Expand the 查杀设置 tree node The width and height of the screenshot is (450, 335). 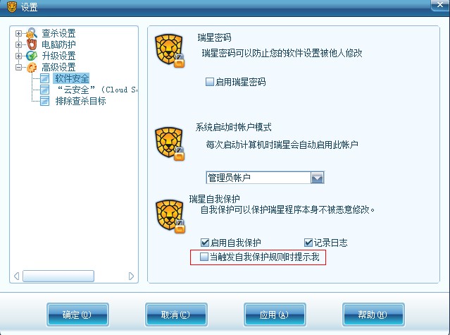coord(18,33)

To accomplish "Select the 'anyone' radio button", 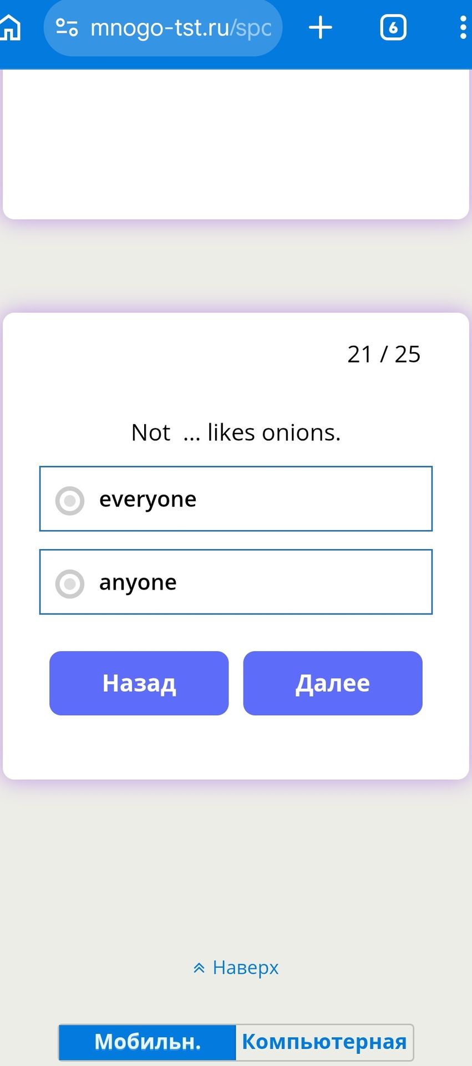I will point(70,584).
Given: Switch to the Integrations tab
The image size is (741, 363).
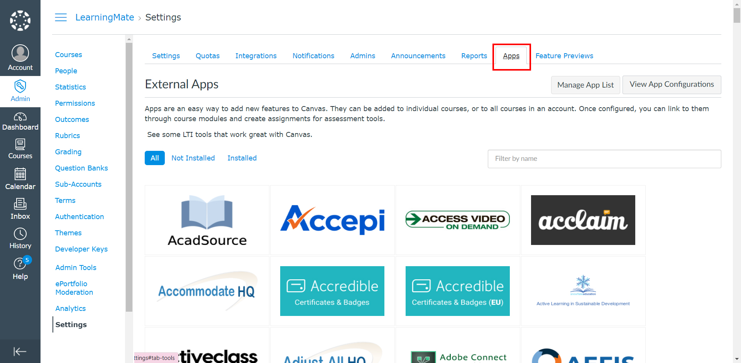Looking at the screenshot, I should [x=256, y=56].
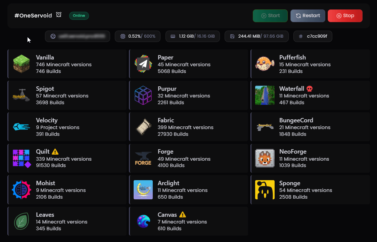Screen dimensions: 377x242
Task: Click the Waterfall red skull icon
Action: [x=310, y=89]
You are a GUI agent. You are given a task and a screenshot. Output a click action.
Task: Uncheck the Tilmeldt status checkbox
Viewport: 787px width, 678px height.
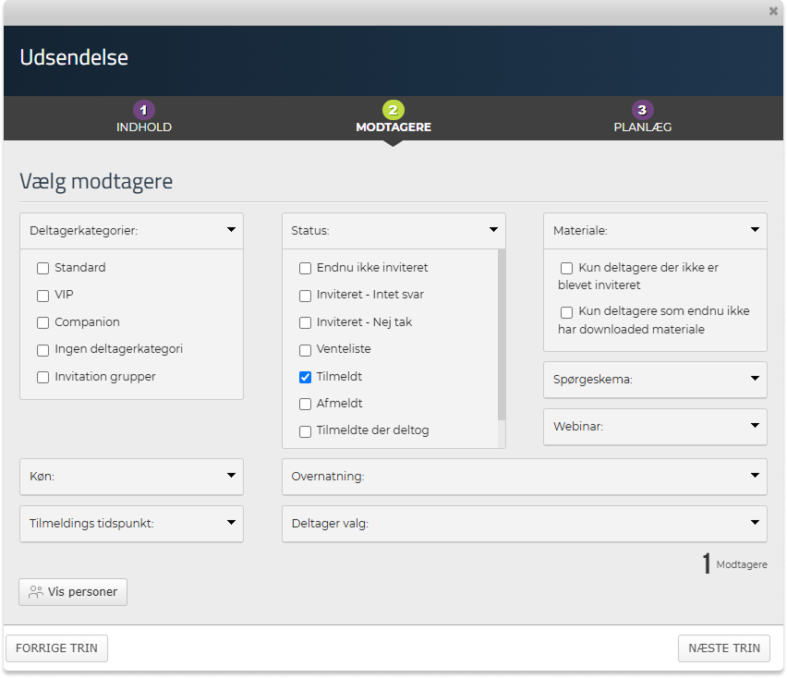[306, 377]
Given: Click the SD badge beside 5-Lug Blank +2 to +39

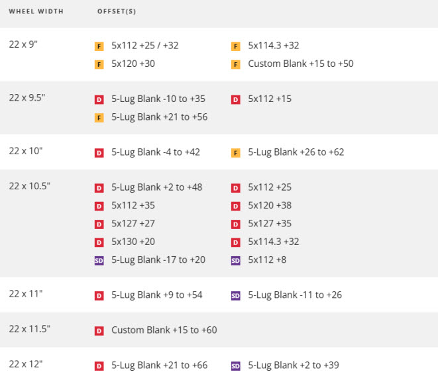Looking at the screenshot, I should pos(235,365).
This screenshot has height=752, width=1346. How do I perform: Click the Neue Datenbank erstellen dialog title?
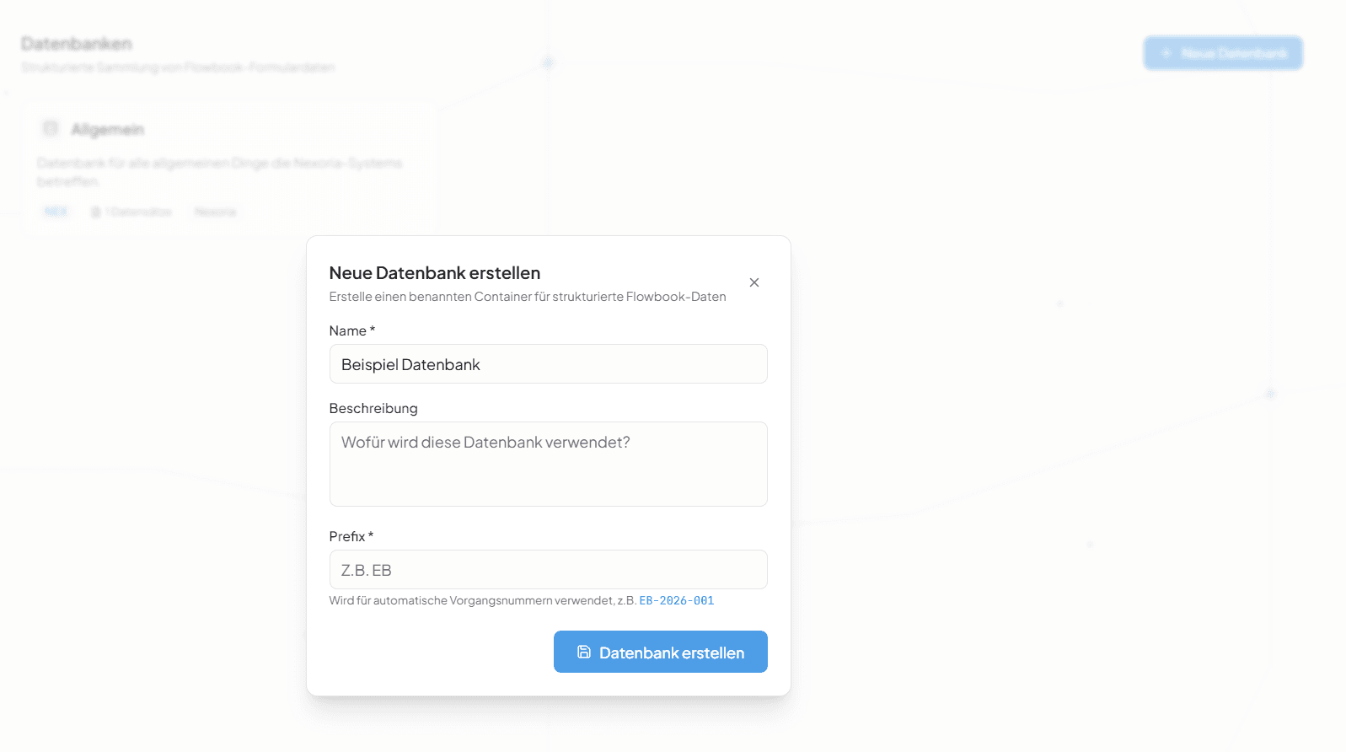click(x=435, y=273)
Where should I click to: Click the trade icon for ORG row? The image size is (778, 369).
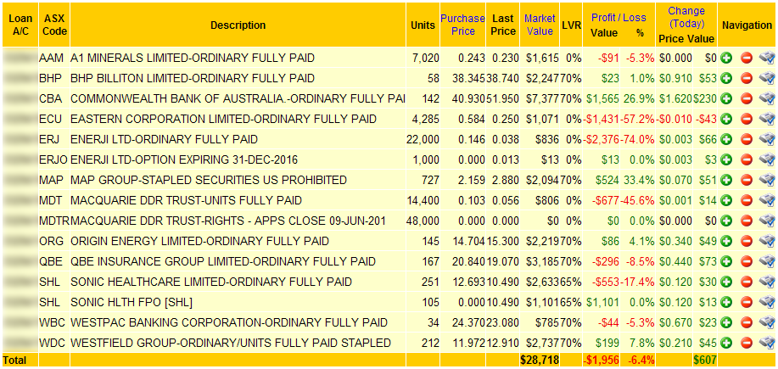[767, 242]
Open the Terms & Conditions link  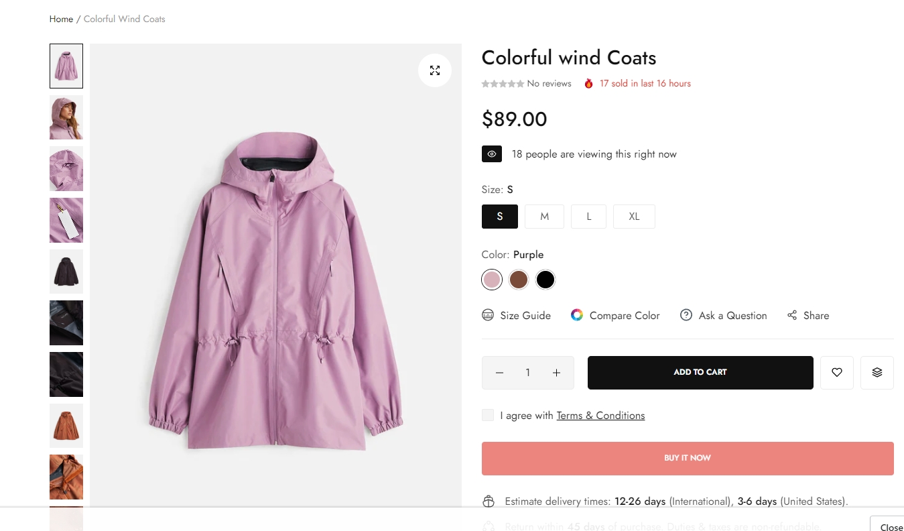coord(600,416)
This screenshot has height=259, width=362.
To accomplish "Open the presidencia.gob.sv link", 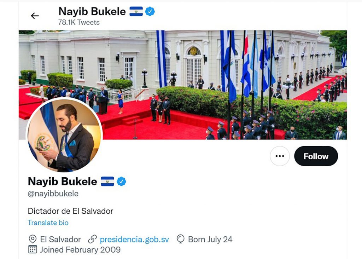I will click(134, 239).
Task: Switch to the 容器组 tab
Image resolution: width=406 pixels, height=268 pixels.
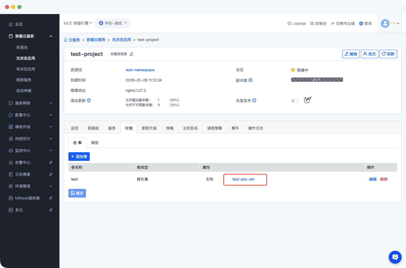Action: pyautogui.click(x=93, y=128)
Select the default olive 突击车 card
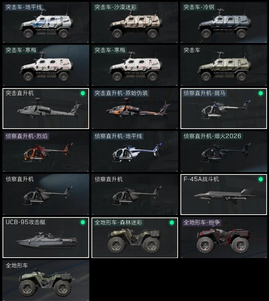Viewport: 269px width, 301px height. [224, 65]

> **ABOUT THIS TASK**:
Please find how many lines of the entries above include the string "Switch", giving the number and nothing else.

> **SOLVED PROBLEM**:
2